Mitochondrial ATP-sensitive potassium (mitoK(ATP)) channel openers protect the piglet brain against ischemic stress. Effects of mitoK(ATP) channel agonists on isolated mitochondria, however, have not been directly examined. We investigated the effects of K(ATP) channel openers and blockers on membrane potential and on the production of reactive oxygen species (ROS) in isolated piglet mitochondria. Diazoxide and BMS-191095, putative selective openers of mitoK(ATP), decreased the mitochondrial membrane potential (delta psi(m)).
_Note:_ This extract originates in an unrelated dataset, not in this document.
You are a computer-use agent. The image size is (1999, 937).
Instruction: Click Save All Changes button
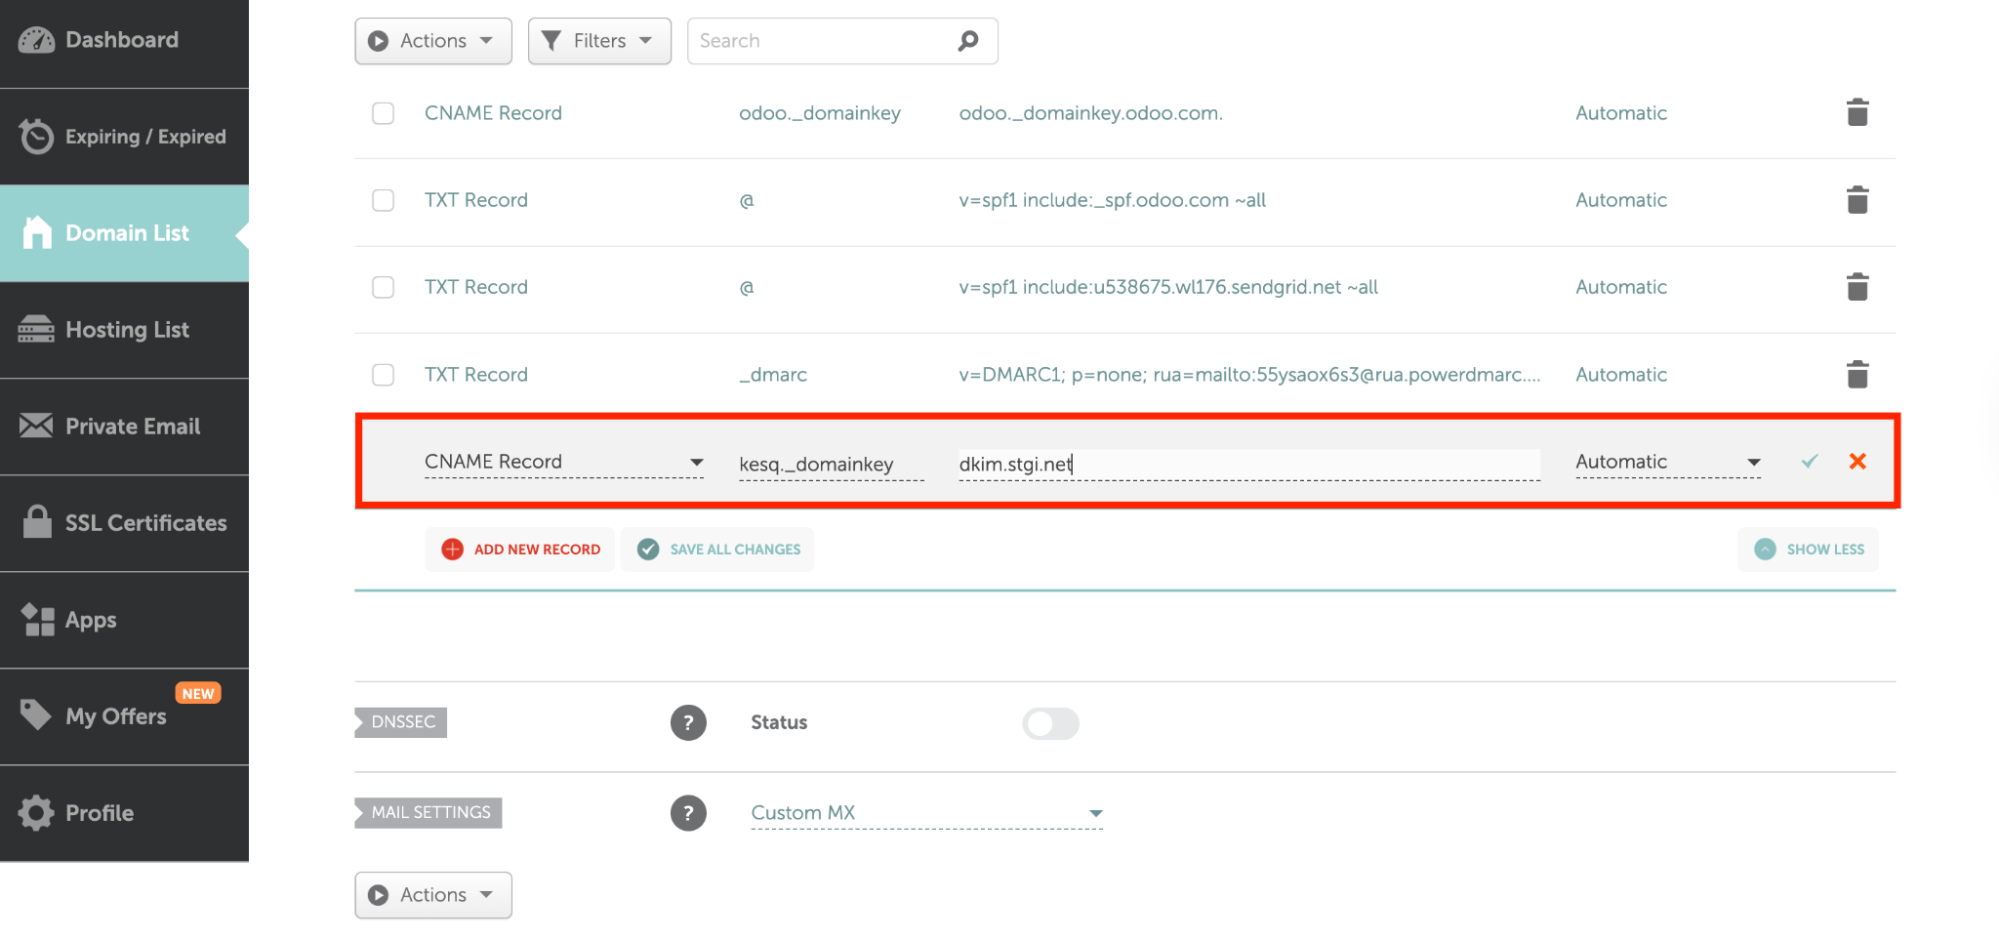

On a molar basis, diazoxide was less effective than BMS-191095. In contrast, diazoxide but not BMS-191095 increased ROS production by mitochondria. Since diazoxide also inhibits succinate dehydrogenase (SDH), we examined the effects of 3-nitropropionic acid (3-NPA), an inhibitor of SDH. 3-NPA failed to change the delta psi(m) but increased ROS production. Inhibitors of K(ATP) channels did not affect resting delta psi(m) or ROS production, but glibenclamide and 5-hydroxydecanoate (5-HD) blocked effects of diazoxide and BMS-191095 on delta psi(m) and diazoxide effects on ROS production. We conclude that BMS-191095 has selective effects on mitoK(ATP) channels while diazoxide also increases ROS production probably via inhibition of SDH.